One of the most used phrases when it comes to evaluating a wine takes into account whether wine "is with, or without sulphites". In reality what is important to know is not if, but how many sulphites contains a wine.

In general, sulphites were added in small quantities in the wine production process to prevent oxidation and to preserve as much as possible the taste and olfactory qualities of the wine. Unfortunately, larger amounts of sulphites are added to correct hygiene deficiencies during winemaking.
Grapes and therefore wine naturally contain sulphites, so there are no wines that do not contain this substance, but it all depends on the quantity present.

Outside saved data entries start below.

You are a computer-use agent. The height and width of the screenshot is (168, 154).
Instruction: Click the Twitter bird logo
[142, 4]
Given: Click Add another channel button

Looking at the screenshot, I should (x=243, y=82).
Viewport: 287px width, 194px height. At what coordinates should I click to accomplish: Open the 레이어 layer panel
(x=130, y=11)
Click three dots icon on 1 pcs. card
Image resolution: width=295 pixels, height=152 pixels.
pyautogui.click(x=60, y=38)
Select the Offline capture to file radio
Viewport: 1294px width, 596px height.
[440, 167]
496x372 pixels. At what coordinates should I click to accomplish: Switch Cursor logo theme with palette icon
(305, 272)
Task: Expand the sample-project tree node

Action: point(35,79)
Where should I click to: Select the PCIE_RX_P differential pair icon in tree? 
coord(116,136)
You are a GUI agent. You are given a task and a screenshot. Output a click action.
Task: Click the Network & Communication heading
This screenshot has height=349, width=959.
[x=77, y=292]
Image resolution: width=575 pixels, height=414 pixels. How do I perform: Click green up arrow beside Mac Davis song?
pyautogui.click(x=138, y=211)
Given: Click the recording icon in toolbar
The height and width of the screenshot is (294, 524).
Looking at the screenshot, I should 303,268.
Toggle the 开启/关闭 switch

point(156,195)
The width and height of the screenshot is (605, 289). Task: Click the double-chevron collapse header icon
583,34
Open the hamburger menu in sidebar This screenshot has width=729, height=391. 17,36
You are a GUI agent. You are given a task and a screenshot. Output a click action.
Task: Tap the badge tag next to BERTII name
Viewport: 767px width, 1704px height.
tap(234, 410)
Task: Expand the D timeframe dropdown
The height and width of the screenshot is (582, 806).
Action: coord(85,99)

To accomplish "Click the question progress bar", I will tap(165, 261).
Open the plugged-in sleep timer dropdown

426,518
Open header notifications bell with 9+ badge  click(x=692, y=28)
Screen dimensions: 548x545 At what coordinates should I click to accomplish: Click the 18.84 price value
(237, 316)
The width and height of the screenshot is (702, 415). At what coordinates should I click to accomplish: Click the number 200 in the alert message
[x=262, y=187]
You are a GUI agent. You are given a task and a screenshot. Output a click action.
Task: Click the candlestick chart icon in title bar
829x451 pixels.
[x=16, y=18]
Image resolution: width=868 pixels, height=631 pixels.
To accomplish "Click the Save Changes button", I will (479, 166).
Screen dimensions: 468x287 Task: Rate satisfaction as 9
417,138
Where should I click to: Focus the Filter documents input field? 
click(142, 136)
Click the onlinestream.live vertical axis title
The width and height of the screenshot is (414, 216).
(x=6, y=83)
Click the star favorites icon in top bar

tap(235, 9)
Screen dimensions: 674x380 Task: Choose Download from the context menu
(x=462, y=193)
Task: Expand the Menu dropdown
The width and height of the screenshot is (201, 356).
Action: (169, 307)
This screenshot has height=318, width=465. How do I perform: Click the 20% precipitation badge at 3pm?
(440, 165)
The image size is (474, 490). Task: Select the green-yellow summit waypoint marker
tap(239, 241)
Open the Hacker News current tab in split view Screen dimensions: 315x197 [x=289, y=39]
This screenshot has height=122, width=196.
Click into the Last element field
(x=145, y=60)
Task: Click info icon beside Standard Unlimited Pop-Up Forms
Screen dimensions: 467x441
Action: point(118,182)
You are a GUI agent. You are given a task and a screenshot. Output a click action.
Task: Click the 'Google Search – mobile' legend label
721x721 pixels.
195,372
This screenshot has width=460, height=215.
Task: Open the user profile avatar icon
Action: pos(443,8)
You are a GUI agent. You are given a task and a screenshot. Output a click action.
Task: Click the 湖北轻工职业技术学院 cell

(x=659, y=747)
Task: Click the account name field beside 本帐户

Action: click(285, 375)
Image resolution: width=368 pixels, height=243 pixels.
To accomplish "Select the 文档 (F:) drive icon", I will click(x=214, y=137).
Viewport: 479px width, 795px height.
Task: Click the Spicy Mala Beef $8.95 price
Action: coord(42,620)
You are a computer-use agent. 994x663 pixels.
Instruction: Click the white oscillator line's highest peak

Lately, "0 sulphite wines" have appeared. We must remember, however, that if the level is below 10 mg/litre we can accept that the wine is sulphate-free, because this is the amount present from natural origins.
Wine producers, for the most part, add potassium metabisulphite to the grape acceptance vessel at the end of fermentation or before bottling for disinfectant purposes, to prevent oxidation or to resume fermentation. It is clearly desirable to limit this addition of synthetic chemical compounds, but this requires exceptional hygiene of the winery and investment in technologies that prevent the oxidation of must or wine.
The sulphur dose used by wine producers is regulated by Government Decision No 769/2010,which specifies for conventional wine the following doses, depending on the type of wine:
  • 150 mg/l – dry red wine
  • 210 mg/l – white wine and dry rose
  • 260 mg/l – white wine and semi-dry rose

For organic wine the quantities allowed are considerably lower:

  • 100mg/l – dry red wine
  • 150 mg/l – white wine and dry rose
  • 170 mg/l – white wine and semi-dry rose

Keeping wine in optimal conditions after production

It is not sufficient for the raw material to be exceptional or for the wine-making to be executed by the book, if the wine is not then kept in optimal conditions, it loses its qualities. In order for the wine to retain its flavour, we must consider four essential aspects:

  • Temperature – Wine is stored at a temperature between 7 and 18 degrees Celsius. In the case of white and rose wines the optimum temperature is closer to the lower threshold, and in the case of red wines closer to the upper threshold. At the same time, it is of major importance that the temperature is constant.
  • Humidity – Ideally, the wine should be stored in environments where the humidity is 70%.
  • Light – It is an important aspect, and wines suffer greatly from exposure to bright light. That is why poor lighting is maintained in the cellars.
  • Position – Wine does not like movement, it needs peace to preserve its properties. Therefore, whether it is stored in the barrel or stored in bottles, the movement of the containers must be minimal. If the wine is kept in bottles, the recommended position shall be horizontal so that the wine is in contact with the stopper, thereby preventing the cork from drying out and air entering the bottles.

More about the correct storage of the wine, either after its production or after opening a bottle that you want to consume later, you can learn from this article dedicated to the preservation of wine.

Wine is one of the most special and varied drinks in the world. The process by which it is made sometimes acquires ritual nuances and has a special mystery, which brings us to the sophisticated French region of Bordeaux and the non-aoous households from us. Regardless of the grape variety from which it is produced or the region in which it is produced, it is certain that as long as the ultimate aim is to obtain a quality wine, the road will certainly be easier to navigate.